WASHINGTON (Reuters) - Major firms which oppose a proposed deal to merge Medco Health Solutions Inc and Express Scripts Inc feared retaliation and declined to publicly discuss the deal, said Senator Herb Kohl, head of the Senate Judiciary Committee’s antitrust panel.
Senator Richard Blumenthal also took aim at the estimated $26 billion deal, saying it was “problematic” and asking the companies if they would be willing to accept major divestments to win approval for the deal.
The proposed transaction, which was announced in July, would combine two of the three U.S. pharmacy benefit managers (PBMs) that are large enough to manage prescription drug benefits for nationwide companies.
Kohl said that, post-merger, Express Scripts and Medco would have 60 percent of the U.S. mail order prescription drug business and 50 percent of the specialty drug market.
“It is notable that no large employer who privately expressed concerns to us wished to testify at today’s hearing, often telling our staff that they feared retaliation from the large PBMs with whom they must do business,” Kohl said.
The chief executives of the two companies, for their part, argued that they were working to push prescription drug prices down while protecting customers by guarding against negative drug interactions.

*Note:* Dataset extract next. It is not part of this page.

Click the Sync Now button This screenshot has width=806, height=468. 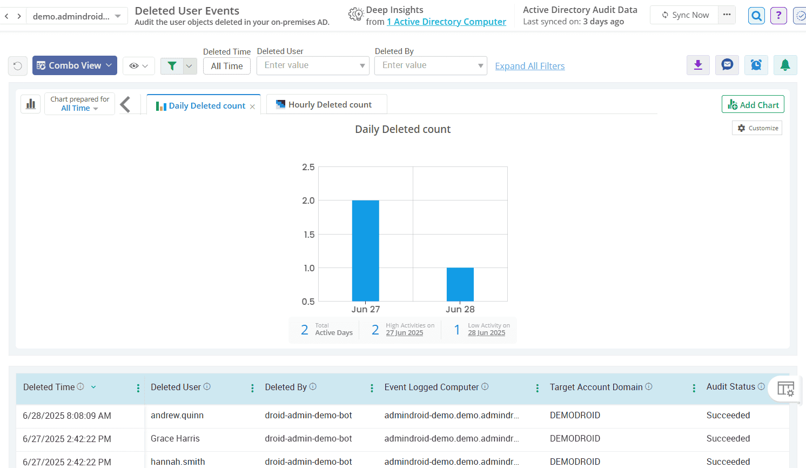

“We are going to lower prescription drug costs that are far too high,” Express Scripts CEO George Paz said in testimony prepared for the Senate Judiciary Committee’s antitrust panel.
Medco CEO David Snow agreed, saying, “We drive drug costs down for our clients and patients in service to our more than 65 million members across America.”
But Blumenthal also questioned whether the deal could get approved by the Federal Trade Commission, saying the companies would be by far the largest PBM if the merger goes through.
“Under the law, it is problematic,” he said. “I‘m interested in knowing what you will do to make this merger more acceptable.”
WHO‘S KILLING COMMUNITY PHARMACIES?
Senators Al Franken and Amy Klobuchar, both of Minnesota, asked about the PBMs’ relationship with community pharmacies.
Community pharmacies, under huge pressure from big box stores which offer low prices, have complained that they compete against the PBMs. However, the community drugstores also service PBM customers at rates set by the PBMs.
“PBMs directly set the reimbursement rates for community pharmacies and for us, it’s take it or leave it,” said Susan Sutter, who owns three Wisconsin pharmacies.
The FTC is assessing the merger to make sure it complies with antitrust law. A group of about two dozen state attorneys general are also looking at it, and could conceivably challenge the deal on their own.
An antitrust subcommittee at the House of Representatives has also held hearings to discuss the deal, although lawmakers have no formal power to stop any transaction.